Suppose we take as given (which I do not) that secession was legal.
It's basically the core point of my position regarding the whole matter that secession was legal. While I'm glad you're willing to - even hypothetically - entertain the notion that this is indeed the case, I remain curious as to why you won't
actually accept it.
The powers not delegated to the United States by the Constitution, nor prohibited by it to the States, are reserved to the States respectively, or to the people.
I mean, that was - and remains - the law of the land. If the Constitution doesn't delegate it to the federal government or prohibit it to the states, it remains within the scope of the states' sovereign authority (and if a state doesn't legislate on the matter, then it's for every person to decide what's right). This is the principle of subsidiarity, clear and simple. A more clear-cut case of it has rarely existed. As I always charge anyone who claims secession wasn't (or isn't) legal under the Constitution: please, do point out exactly where it delegates the power to regulate that matter to the Federal government. Spoiler: it doesn't.
That was not what the North was unwilling to accept. Consider the multitude of proposals floating around for a "Central Confederacy" of states from New York to Arkansas and everything in between (and other proposals for an independent NYC), among other things. Things were very peaceable during the first months of 1861.

** Given exercise 1 **
In the post on secession, what name was given to the proposed confederacy of states stretching from New York to Arkansas?
The records that come next are unrelated to the post on secession.

** Supplied material **
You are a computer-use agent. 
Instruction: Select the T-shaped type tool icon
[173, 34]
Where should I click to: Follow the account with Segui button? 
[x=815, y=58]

** Given exercise 2 **
Return, with no changes, the lines of the records from the line containing "Where should I" through the end of the records, both ends included.

** Final answer 1 **
A "Central Confederacy."

** Final answer 2 **
Where should I click to: Follow the account with Segui button? 
[x=815, y=58]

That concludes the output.